- Genre: Adventure; Drama;
- Based on: The Last of the Mohicans by James Fenimore Cooper
- Written by: Stephen Lord
- Directed by: James L. Conway
- Starring: Steve Forrest; Ned Romero; Andrew Prine; Don Shanks; Michele Marsh; Jane Actman; Robert Tessier;
- Music by: Bob Summers
- Country of origin: United States
- Original language: English

Production
- Producer: Robert Stabler
- Cinematography: Henning Schellerup
- Editor: Steve Michaels
- Production company: Schick Sunn Classic Pictures

Original release
- Network: NBC
- Release: November 23, 1977

= Last of the Mohicans (1977 film) =

Made-for-TV adaptation of the novel

Last of the Mohicans is a 1977 American adventure drama television film based on the novel The Last of the Mohicans by James Fenimore Cooper. The film was directed by James L. Conway, written by Stephen Lord, and stars Steve Forrest, Ned Romero, Andrew Prine, Don Shanks, Michele Marsh, Jane Actman, and Robert Tessier.

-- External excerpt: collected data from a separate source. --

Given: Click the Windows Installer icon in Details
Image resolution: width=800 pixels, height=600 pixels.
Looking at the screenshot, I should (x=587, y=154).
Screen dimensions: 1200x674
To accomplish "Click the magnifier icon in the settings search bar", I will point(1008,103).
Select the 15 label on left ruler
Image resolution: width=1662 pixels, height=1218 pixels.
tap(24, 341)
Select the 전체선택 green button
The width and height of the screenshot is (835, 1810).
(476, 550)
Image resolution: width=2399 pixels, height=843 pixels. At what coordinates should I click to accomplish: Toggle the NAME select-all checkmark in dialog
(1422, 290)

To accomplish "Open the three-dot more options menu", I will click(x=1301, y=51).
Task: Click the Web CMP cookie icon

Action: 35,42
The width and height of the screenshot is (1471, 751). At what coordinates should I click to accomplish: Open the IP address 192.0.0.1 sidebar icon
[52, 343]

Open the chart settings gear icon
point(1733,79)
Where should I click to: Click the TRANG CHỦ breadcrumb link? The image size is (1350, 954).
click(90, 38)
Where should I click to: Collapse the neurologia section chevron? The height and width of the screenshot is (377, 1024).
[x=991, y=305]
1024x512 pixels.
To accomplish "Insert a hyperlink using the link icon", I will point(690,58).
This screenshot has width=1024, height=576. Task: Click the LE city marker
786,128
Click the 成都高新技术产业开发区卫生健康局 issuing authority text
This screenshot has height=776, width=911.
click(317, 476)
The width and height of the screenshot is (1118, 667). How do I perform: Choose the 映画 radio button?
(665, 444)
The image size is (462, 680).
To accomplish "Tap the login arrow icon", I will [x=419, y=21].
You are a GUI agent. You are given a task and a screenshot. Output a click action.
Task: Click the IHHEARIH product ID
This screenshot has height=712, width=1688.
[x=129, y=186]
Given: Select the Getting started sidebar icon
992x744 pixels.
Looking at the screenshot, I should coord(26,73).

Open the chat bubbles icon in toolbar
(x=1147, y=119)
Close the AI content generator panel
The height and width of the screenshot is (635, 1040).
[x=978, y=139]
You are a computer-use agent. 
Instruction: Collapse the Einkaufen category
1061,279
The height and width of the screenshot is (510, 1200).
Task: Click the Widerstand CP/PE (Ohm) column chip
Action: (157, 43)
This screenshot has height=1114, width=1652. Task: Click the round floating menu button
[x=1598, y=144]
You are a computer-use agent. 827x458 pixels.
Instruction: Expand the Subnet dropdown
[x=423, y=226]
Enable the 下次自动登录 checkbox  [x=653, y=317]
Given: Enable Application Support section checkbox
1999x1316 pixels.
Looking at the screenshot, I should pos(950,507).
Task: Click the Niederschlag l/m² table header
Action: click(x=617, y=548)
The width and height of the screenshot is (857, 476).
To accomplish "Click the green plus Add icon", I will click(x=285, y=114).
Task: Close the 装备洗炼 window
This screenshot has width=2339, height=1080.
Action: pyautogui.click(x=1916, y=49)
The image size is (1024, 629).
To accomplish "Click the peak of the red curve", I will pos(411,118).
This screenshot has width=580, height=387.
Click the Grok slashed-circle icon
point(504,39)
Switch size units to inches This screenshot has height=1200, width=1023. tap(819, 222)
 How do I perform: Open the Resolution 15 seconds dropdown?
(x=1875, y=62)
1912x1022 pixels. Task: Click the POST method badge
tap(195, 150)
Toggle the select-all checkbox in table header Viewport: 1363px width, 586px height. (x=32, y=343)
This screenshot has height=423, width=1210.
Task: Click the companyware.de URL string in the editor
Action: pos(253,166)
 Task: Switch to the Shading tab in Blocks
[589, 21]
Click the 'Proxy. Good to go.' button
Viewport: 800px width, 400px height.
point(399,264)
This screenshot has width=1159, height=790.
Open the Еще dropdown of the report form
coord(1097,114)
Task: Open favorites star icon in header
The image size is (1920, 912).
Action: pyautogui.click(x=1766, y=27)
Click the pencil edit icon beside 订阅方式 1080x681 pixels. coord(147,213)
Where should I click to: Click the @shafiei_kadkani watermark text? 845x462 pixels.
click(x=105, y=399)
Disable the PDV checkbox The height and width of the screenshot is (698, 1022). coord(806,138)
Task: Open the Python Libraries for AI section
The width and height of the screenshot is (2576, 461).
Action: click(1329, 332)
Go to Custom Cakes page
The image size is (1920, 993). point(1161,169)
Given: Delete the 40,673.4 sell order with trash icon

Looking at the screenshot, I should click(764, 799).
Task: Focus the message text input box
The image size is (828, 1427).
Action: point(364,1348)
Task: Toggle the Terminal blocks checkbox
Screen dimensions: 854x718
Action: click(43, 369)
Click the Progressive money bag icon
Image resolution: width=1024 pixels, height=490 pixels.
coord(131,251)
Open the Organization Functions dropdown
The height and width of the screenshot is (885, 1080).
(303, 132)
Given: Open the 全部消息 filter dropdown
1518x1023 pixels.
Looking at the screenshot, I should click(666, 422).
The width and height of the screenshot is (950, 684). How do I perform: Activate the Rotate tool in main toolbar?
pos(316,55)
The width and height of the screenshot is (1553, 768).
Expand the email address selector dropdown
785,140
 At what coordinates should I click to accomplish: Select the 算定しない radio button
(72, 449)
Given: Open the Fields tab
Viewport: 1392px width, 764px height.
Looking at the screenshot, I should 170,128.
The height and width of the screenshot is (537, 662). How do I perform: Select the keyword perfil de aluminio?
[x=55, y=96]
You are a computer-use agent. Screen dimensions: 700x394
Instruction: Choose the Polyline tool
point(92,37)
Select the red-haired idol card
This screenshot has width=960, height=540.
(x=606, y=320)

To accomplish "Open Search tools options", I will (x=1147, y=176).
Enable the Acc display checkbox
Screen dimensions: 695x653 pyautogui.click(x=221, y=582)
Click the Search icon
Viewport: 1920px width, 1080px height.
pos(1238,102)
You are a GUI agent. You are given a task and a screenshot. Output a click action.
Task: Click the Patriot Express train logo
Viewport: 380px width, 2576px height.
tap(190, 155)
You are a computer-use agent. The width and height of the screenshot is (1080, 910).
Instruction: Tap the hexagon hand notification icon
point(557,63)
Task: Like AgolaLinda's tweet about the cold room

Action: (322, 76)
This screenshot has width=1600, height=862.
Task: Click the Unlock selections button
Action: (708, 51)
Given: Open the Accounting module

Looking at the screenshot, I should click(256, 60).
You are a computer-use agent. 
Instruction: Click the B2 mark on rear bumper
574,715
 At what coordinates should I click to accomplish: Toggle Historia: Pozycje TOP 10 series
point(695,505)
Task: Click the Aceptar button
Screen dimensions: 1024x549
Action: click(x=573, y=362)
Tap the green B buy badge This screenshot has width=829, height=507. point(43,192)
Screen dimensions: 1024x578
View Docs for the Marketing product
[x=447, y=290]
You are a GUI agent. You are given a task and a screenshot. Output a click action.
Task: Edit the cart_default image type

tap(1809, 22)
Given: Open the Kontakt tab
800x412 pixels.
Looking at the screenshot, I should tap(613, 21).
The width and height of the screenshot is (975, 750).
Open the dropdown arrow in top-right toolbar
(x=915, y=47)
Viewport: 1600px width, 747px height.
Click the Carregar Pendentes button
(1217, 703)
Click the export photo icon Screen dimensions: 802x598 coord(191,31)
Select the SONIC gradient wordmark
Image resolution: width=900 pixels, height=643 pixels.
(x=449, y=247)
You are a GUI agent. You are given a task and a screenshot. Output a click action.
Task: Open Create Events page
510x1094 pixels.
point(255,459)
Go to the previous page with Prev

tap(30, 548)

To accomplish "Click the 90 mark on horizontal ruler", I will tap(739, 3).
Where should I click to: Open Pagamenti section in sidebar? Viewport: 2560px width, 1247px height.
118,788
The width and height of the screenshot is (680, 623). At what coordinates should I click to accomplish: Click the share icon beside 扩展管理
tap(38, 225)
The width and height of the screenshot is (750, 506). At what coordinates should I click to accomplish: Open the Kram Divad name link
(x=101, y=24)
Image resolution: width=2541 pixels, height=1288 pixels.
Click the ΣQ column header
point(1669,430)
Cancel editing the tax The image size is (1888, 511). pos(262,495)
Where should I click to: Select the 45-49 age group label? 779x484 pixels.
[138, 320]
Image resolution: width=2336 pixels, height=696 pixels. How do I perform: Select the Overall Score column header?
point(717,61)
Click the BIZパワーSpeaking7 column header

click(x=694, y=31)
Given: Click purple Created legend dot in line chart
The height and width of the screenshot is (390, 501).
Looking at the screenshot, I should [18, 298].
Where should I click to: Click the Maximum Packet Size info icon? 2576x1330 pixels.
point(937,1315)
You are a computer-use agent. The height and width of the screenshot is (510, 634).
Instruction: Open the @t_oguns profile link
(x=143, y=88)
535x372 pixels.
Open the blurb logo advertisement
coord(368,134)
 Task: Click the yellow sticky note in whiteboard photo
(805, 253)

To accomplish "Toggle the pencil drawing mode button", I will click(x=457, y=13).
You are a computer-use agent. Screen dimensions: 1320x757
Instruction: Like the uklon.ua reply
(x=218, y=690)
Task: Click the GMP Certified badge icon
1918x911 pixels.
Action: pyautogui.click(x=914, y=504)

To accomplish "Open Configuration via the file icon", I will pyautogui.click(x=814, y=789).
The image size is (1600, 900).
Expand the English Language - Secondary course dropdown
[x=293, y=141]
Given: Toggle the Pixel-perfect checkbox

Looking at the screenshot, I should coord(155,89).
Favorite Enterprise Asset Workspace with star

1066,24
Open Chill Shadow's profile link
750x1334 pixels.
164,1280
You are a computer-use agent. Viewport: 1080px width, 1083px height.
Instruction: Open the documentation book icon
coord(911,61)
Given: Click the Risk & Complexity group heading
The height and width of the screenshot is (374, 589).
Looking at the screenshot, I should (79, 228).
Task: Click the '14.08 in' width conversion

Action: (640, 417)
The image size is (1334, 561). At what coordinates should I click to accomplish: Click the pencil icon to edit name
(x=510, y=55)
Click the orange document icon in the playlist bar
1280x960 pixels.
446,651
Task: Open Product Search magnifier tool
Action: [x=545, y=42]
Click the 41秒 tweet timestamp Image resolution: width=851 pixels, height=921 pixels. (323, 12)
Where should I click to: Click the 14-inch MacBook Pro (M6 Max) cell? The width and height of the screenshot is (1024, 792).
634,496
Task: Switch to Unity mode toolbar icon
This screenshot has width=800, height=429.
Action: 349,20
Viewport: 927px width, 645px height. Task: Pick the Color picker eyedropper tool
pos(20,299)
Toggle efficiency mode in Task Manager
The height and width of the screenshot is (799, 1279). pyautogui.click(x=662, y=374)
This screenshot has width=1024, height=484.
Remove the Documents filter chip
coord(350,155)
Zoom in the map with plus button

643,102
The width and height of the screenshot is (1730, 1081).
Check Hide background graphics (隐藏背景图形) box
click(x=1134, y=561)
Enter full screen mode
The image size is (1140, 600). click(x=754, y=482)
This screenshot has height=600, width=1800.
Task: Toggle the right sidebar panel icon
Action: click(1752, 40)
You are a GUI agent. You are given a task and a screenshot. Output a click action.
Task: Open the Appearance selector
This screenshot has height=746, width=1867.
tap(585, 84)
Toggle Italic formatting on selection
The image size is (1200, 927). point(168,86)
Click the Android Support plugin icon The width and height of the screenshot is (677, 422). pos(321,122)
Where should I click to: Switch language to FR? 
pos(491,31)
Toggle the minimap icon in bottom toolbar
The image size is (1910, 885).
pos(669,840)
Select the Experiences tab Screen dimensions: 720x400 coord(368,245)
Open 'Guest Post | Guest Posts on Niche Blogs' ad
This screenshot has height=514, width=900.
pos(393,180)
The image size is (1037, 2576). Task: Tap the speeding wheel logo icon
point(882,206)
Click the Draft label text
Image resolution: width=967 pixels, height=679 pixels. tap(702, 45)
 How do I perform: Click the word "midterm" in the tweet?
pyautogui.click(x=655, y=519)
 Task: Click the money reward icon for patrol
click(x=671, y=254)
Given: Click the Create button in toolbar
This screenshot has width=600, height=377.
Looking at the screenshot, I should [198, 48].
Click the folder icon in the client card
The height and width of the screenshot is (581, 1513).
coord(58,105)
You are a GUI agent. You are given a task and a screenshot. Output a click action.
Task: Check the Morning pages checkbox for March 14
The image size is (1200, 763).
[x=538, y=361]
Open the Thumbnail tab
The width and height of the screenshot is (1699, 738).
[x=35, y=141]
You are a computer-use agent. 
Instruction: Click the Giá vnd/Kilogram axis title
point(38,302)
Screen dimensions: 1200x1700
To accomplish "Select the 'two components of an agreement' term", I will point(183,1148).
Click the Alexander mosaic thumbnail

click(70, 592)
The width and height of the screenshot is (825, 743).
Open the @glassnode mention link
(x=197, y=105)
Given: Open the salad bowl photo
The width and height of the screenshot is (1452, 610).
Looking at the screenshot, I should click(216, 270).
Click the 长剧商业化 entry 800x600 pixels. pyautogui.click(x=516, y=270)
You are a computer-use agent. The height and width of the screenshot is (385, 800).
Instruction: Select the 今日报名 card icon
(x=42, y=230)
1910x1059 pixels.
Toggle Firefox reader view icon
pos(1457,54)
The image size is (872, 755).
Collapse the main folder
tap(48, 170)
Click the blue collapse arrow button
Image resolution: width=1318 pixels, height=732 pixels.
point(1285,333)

It was produced by Schick Sunn Classic Pictures as part of their Classics Illustrated series, and aired on NBC on November 23, 1977.

==Cast==
- Steve Forrest as Hawkeye
- Ned Romero as Chingachgook
- Andrew Prine as Major Heyward
- Don Shanks as Uncas
- Michele Marsh as Cora Munro
- Jane Actman as Alice Munro
- Robert Tessier as Magua
- Robert Easton as David Gamut
- Whit Bissell as General Webb

==Production==
Parts of the film were shot in Summit County, Utah and Pipe Spring, Arizona.